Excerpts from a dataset
* * * * * * * * *

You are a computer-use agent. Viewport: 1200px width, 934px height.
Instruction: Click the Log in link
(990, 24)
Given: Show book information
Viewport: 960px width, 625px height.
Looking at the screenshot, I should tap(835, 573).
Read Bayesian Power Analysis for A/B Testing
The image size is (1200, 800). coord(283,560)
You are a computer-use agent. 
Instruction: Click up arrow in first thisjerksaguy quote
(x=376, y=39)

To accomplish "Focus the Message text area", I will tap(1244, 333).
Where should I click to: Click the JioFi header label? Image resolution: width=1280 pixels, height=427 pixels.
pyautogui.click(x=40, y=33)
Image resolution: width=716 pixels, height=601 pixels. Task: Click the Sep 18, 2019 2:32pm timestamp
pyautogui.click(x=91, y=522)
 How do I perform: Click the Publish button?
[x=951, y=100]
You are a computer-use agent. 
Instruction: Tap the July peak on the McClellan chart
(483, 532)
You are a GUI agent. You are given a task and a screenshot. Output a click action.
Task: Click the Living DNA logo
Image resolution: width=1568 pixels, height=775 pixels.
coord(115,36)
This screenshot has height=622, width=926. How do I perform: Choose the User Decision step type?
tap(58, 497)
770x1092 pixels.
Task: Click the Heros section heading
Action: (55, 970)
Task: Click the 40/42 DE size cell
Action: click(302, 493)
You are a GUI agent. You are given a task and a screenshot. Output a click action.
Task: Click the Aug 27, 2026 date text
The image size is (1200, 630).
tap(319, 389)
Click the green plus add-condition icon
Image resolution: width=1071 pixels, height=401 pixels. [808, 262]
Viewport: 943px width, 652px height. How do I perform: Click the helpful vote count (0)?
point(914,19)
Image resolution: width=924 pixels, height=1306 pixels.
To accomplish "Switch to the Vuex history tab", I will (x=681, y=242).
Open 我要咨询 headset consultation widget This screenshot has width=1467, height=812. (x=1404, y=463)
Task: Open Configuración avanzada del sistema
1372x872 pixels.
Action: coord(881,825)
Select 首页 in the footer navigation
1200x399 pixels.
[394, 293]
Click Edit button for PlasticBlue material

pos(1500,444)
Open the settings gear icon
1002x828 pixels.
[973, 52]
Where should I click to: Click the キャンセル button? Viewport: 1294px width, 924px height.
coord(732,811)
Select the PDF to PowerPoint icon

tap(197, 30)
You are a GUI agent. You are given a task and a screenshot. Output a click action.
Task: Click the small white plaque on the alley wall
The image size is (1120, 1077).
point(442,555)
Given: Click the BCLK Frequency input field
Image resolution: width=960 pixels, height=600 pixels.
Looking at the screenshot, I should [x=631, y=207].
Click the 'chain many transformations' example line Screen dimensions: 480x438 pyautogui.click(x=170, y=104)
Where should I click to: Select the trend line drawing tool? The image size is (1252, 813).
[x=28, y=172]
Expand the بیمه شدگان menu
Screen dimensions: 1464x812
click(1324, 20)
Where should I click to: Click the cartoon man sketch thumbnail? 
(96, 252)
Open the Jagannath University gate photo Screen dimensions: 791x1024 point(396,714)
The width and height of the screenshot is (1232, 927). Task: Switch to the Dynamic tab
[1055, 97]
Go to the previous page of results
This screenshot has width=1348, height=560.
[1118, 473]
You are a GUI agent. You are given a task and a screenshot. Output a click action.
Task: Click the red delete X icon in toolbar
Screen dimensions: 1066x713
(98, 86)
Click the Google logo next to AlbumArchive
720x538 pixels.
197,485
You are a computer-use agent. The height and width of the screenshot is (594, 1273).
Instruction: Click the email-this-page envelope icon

* * * * * * * * *

Show the lines from the data above that contain the string "text".

To accomplish "Focus the Message text area", I will tap(1244, 333).
Task: Click the Aug 27, 2026 date text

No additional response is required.